Risvaag points out that the coins that have been found amount to only two or three coins a year.
Churches that people use steadily over a long time are of course also subject to a lot of fumbling fingers, and maybe some backs that don’t bend down to pick up a coin of lesser value.
Too little silver
The silver content in Norwegian coins varied greatly. The earliest coins from CE 995 were more than 90 per cent silver, but some rulers saw their chance to scrimp on silver and save on their precious metals as they deemed necessary.
Under Harald Hardrada in the mid-1000s, the silver content dropped to 30 per cent. By the time of Eric Magnusson’s reign at the end of the 13th century, the silver content in other coins fell as low as 6-7 per cent.
“That’s so low that the coins from that era are black today,” Risvaag says.
In 1276, Archbishop Jon Raude asked Pope John XXI how he wanted his taxes to be paid and suggested that the poor-quality Norwegian coins should be exchanged for goods that could be sold for foreign silver instead. The Pope agreed with Raude’s suggestion so that instead of receiving Norwegian coins with a little silver, he would receive proper currency.
The Norwegian coins were at this point of such poor quality that only money-hungry churches would accept them.
“That was a brilliant move,” says Risvaag.
Norwegian coins remained a viable currency in Norway, but since other nations didn’t want them, the king had secured complete control. He could continue to mint coins with little silver, and make a hefty profit producing and exchanging the currency.
Long break in production
But 1387 brought an end to Norwegian coin production. Norway had become severely weakened and was well on its way to entering into a union with Sweden and Denmark. Swedish, Danish and German currencies for the most part replaced Norwegian coins.
Norway didn’t resume minting coins until almost a hundred years later, in 1483. The right to strike coins was part of Norway’s requirement for approving King John of Denmark as king of Norway as well.
In practice, production was modest when it started up again because the king had mints in Copenhagen and Malmö and had no use for Norwegian coins. Oslo minted no coins and in Bergen coins were minted for only a short period. Only the Archbishop of Nidaros in Trondheim was interested enough to continue production.
“It was a tiny mint workshop, but it was very important as a political statement,” says Risvaag.
Church and king continued their long struggle with each other. In Norway, the Archbishop of Nidaros remained the dominant power until the Reformation when he was driven out of the country in 1537. This date marks the end of the late Middle Ages in the Nordic countries.
Archaeologists discovered the Archbishop’s coin workshop in Trondheim a few years ago.
Not a big collector’s item
A while back Risvaag took his doctorate on the topic of the role of coins in Trondheim during the Middle Ages. He is one of only a few numismatists who know a lot about these coins.
“Not too many people collect Norwegian medieval coins,” says Risvaag.
The main reason is simply that collecting them is expensive and difficult.

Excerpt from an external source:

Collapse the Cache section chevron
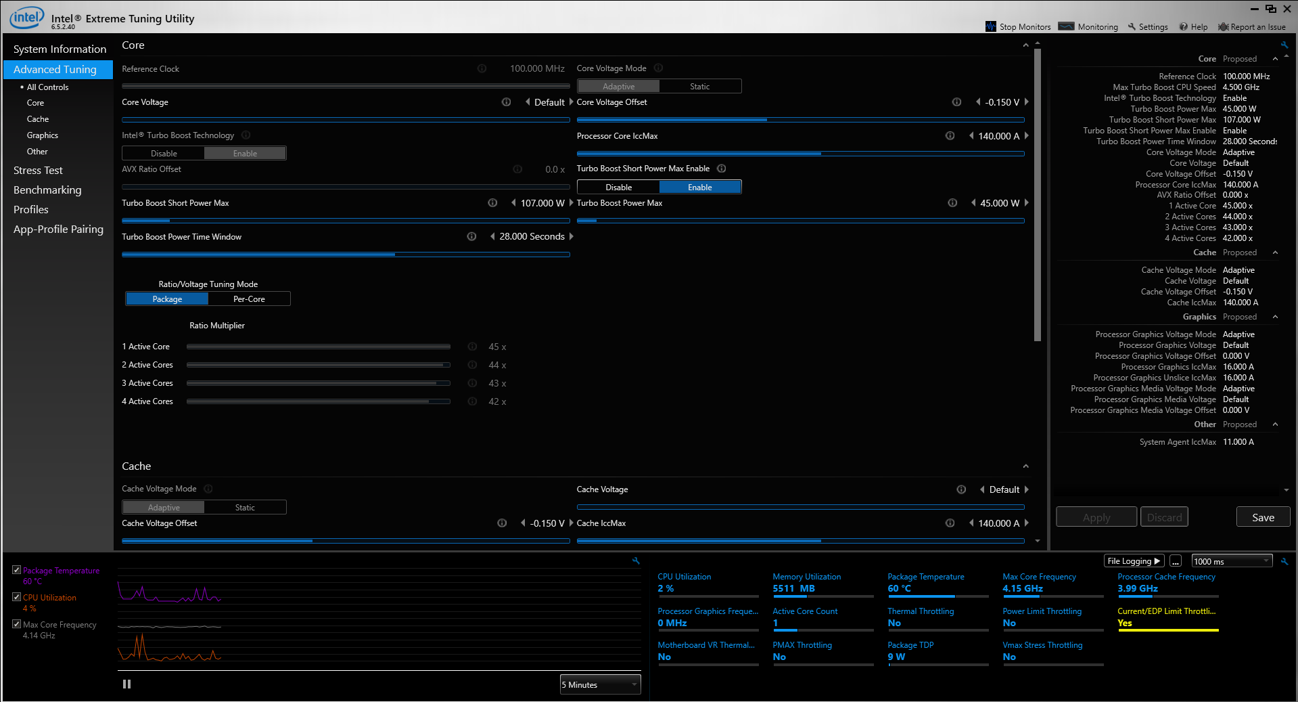 coord(1025,466)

Most of the coins belong to museums and public collections, and those that are legally available are from 19th century finds, before such discoveries became protected by Norwegian law.
For example, a rather fragile bracteate from Sverre Sigurdsson’s time was recently posted online. It apparently comes from the great Dæli hoard of 1840, the largest coin hoard known to have been discovered in Norway. The asking price of the coin was just over NOK 4000. That’s expensive for 0.04 grams of bad silver, amounting to more than NOK 100 000 per gram.

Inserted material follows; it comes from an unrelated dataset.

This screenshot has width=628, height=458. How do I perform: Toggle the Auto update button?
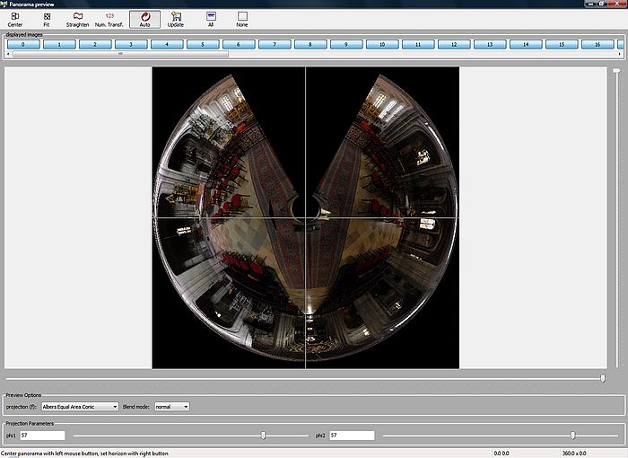click(x=144, y=19)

But – at least some people are finally recognizing the value of the bracteates. The pope should have known better.
Reference:
Jon Anders Risvaag: Mynt og by. Myntens rolle i Trondheim by i perioden ca. 1000-1630, belyst gjennom myntfunn og utmynting. [Coin and city. The coin’s role in Trondheim city in the period approx. 1000-1630, illuminated through coin finds and minting. Dissertation for doctor philosophiae degree in Trondheim, October 2006.